Most people do not regard their cybersecurity and privacy documentation as a proactive security measure. Documentation is oftentimes viewed as a passive effort that offers little protection to a company as an afterthought that must be addressed to appease compliance efforts.
Where documentation may get some much-needed attention is through Ohio’s recent passing of the Ohio Data Protection Act (ODPA), legislation that supports the premise of properly-scoped cybersecurity and privacy documentation as an offensive tool that can be used to reduce an organization’s risk exposure. This article covers the real-world, strategic advantage of what good cybersecurity and privacy documentation can offer.
The ODPA brings a novel approach to data protection laws in the United States. Unlike earlier Oregon and Massachusetts state data protection laws that contain checklists of mandatory requirements, Ohio passed a law that:
- Does not create a minimum set of cybersecurity requirements; and
- Is optional for businesses to follow.
Yes. You did read that correctly where the law is optional and businesses do not have specific requirements. What Ohio did was allow businesses to be protected from a tort (civil lawsuit) within the state of Ohio that alleges an accused’s “failure to implement reasonable information security controls resulted in a data breach concerning personal information.” In order to be protected by this safe harbor, businesses must align with a leading cybersecurity framework. Ohio went as far as defining several “acceptable” cybersecurity frameworks.
This data protection law is unique since it rests on the concept of affirmative defense that allows a defendant to introduce evidence that, if found credible, can negate civil liability, even if the allegations are true. In practical terms under this law, if a company is sued in the state of Ohio for a legitimate data breach, the lawsuit will get thrown out if the company can prove its cybersecurity program was aligned with a leading cybersecurity framework (e.g., NIST 800-171, NIST 800-53, ISO 27002, CIS CSC, etc.) at the time the incident occurred.

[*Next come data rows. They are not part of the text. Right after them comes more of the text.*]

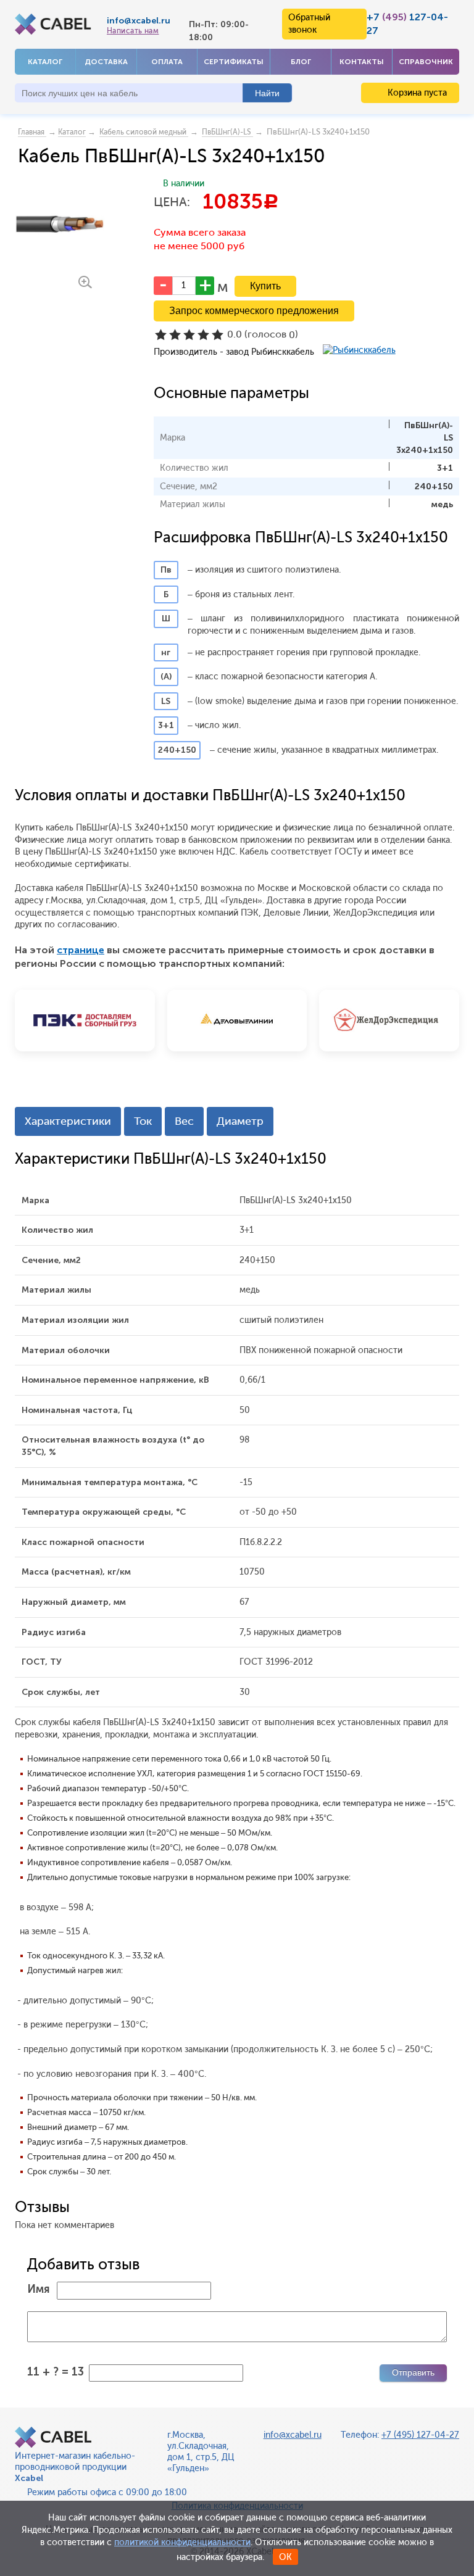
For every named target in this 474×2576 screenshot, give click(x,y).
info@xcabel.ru (138, 20)
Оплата (167, 61)
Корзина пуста (416, 93)
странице (80, 950)
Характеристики (68, 1121)
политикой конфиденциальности (182, 2542)
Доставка (106, 61)
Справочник (426, 61)
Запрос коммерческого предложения (254, 310)
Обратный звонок (309, 23)
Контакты (361, 61)
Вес (184, 1121)
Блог (301, 61)
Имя (38, 2289)
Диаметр (240, 1121)
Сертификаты (234, 61)
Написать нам (133, 31)
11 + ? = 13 (55, 2372)
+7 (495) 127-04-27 (420, 2435)
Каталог (45, 61)
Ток (143, 1121)
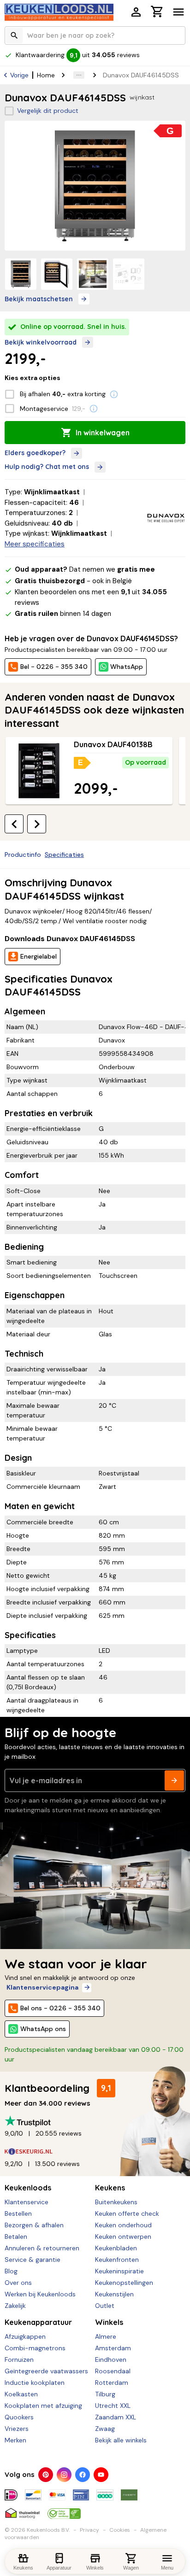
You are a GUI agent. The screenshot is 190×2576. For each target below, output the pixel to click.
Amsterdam (113, 2348)
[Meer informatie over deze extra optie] (114, 394)
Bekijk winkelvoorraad (41, 342)
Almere (105, 2336)
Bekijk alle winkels (121, 2440)
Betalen (16, 2236)
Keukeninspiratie (119, 2271)
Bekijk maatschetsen (39, 299)
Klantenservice (26, 2202)
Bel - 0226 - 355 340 (54, 666)
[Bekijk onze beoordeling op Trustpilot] (95, 2121)
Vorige (19, 75)
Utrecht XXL (113, 2405)
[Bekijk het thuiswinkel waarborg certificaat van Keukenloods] (22, 2509)
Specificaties (64, 854)
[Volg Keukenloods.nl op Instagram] (64, 2474)
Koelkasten (21, 2394)
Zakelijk (15, 2305)
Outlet (104, 2305)
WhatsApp (126, 666)
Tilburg (105, 2394)
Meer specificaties (35, 544)
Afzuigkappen (25, 2336)
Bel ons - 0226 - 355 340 (60, 2008)
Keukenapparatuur (38, 2322)
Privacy (89, 2530)
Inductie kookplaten (35, 2382)
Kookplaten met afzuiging (43, 2405)
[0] (157, 13)
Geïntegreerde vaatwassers (46, 2371)
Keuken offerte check (127, 2213)
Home (46, 75)
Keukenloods (28, 2188)
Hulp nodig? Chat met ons (47, 467)
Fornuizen (19, 2359)
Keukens (110, 2188)
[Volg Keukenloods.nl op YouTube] (101, 2474)
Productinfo (23, 854)
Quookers (19, 2417)
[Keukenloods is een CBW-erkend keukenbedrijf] (64, 2509)
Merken (15, 2440)
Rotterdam (111, 2382)
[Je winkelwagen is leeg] (157, 11)
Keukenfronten (117, 2259)
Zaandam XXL (115, 2417)
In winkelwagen (103, 432)
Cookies (119, 2530)
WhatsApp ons (43, 2029)
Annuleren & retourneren (42, 2248)
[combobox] (95, 35)
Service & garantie (32, 2259)
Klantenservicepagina (42, 1987)
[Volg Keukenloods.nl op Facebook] (82, 2474)
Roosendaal (113, 2371)
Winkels (109, 2322)
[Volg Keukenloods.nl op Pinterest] (45, 2474)
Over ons (18, 2282)
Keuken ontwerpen (123, 2236)
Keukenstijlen (114, 2294)
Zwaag (105, 2428)
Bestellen (18, 2213)
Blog (11, 2271)
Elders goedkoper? (35, 453)
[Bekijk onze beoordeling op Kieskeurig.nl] (95, 2151)
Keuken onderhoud (123, 2225)
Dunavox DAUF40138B (113, 744)
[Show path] (78, 75)
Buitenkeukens (116, 2202)
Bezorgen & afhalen (34, 2225)
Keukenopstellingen (124, 2282)
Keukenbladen (116, 2248)
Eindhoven (110, 2359)
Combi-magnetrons (35, 2348)
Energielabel (38, 956)
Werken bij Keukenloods (40, 2294)
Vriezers (17, 2428)
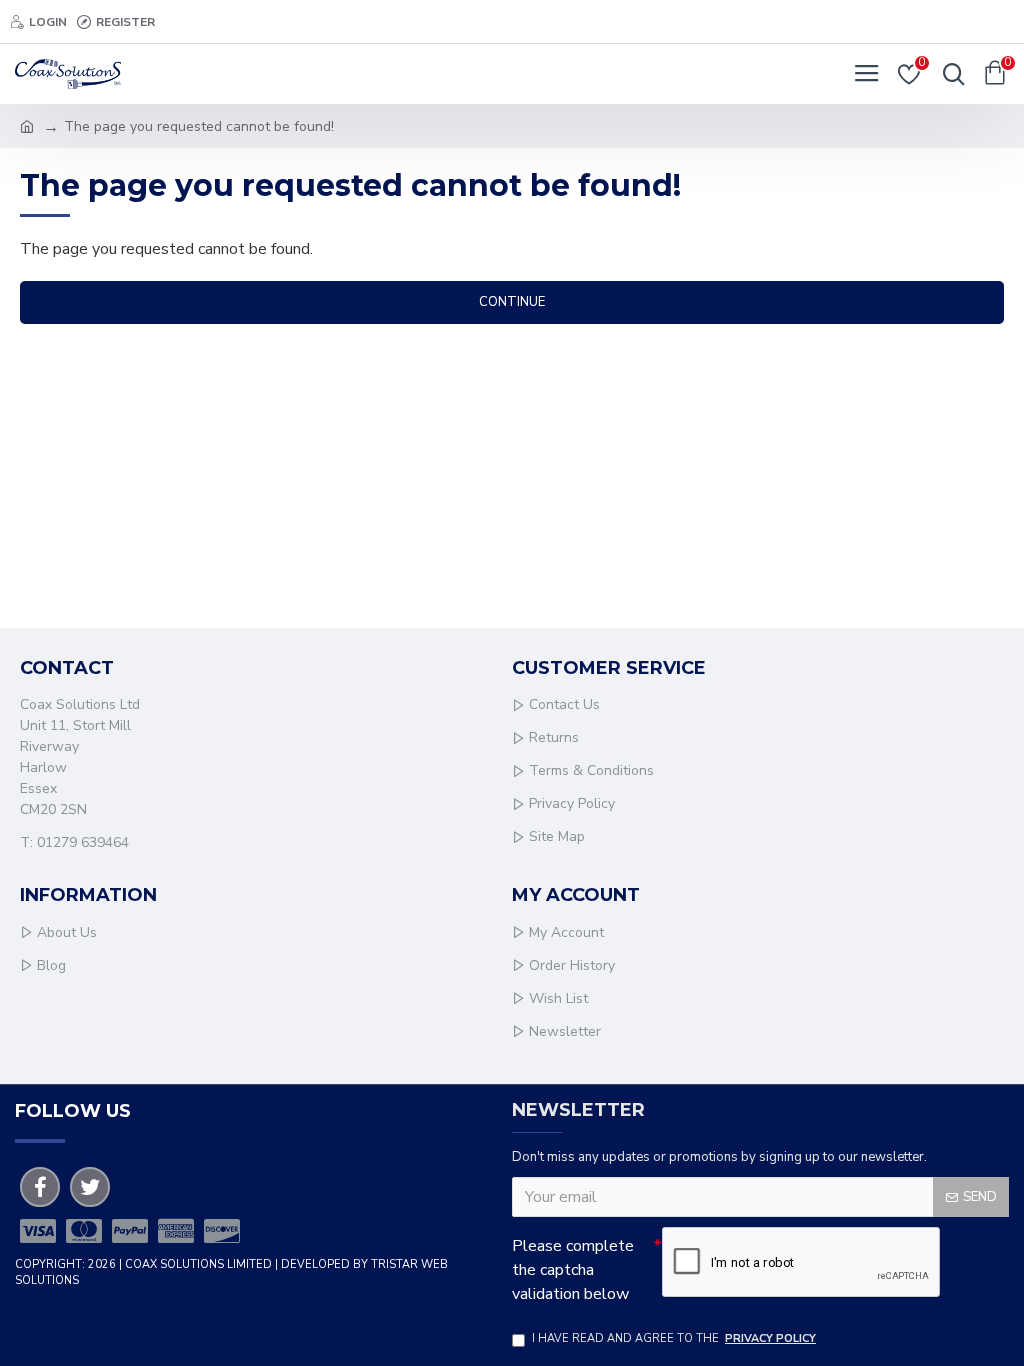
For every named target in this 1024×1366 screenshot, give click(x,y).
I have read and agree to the (674, 1338)
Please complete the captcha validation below (573, 1270)
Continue (512, 302)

While it applies only to businesses subject to Ohio’s legal jurisdiction, this law may start a national trend that shifts the focus to the business on defining and implementing “what right looks like” for cybersecurity and privacy controls.
There are several reasons this law is appealing to legislators:
- Legislators do not have to contend with managing their control set as technologies and threats evolve;
- Legislators get to take credit for being tough on cybersecurity and privacy without actually having to do much;
- Businesses have no room to complain about unnecessary controls since businesses have the responsibility to define the controls framework that they will use;
- Businesses can eliminate extra costs by leverage existing audits such as ISO 27001, FedRAMP, NIST 800-171 and PCI DSS to demonstrate compliance; and
- The court system should see a decrease in civil lawsuits through cases being dismissed by affirmative defense protections.
There are a few downsides to this law, however. These include the following:
- The injured parties are out of luck for civil damages. The affirmative defense is essentially the state admitting that “sh*t happens,” and injured parties cannot sue when reasonable steps were taken. This may spawn both individual and commercial data protection insurance options for cases where civil damages are unobtainable.
- While the law identifies acceptable frameworks, it glosses over how an entity can be considered compliant based on “scale and scope” of an entity’s cybersecurity program. The vagueness of the phrase “reasonably conforms to an industry recognized cybersecurity framework” leaves significant room for interpretation.
For businesses that operate in Ohio, it would be advisable to comply with the ODPA. You should start by identifying the correct cybersecurity framework with which to align. Towards that end, you should take into account not only the legal and regulatory obligations that you must comply with but also the compliance obligations that flow down from clients and partners. This scoping exercise also has to take into account third-party service requirements for how that will impact your supply chain.
When you look at factors influencing control adoption, there are a few frameworks that cross industry verticals (shown in the graphic below) that businesses should review for how they impact their internal compliance efforts, as well as what is expected from their clients and supply chain risks:
- NIST Cybersecurity Framework
- NIST 800-171
- ISO 27002
- SOC 2
- EU GDPR
- CCPA (pending CA privacy law)
If you are at a loss for where to start, you may want to look at this model from the Secure Controls Framework:
- Identify applicable statutory, regulatory and contractual requirements.
- Identify all geographic locations where data is stored, transmitted and processed.
- Identify all key stakeholders and third-party service providers.
Narrow the Scope
- From the coverage provided by the SCF, select only those requirements that are applicable (based on the gathering pre-requisites step).
- Ignore or delete the other requirements since they are not applicable to your current business model.
- Using the provided control weighting built into the SCF, prioritize your controls implementation starting with 10 and working towards 1.
- View this prioritization as a project. You should create a project plan to manage it
- Use the SCF’s 32 domains to help with the assignment of controls to the correct teams or individuals.
- Educate control owners to implement controls based on risk (control weighting) to address the most important controls first
- Require control owners to periodically report on the status of assigned controls and track those metrics.
- Report metrics to management to identify good/bad trends and to gain support to remediate control deficiencies.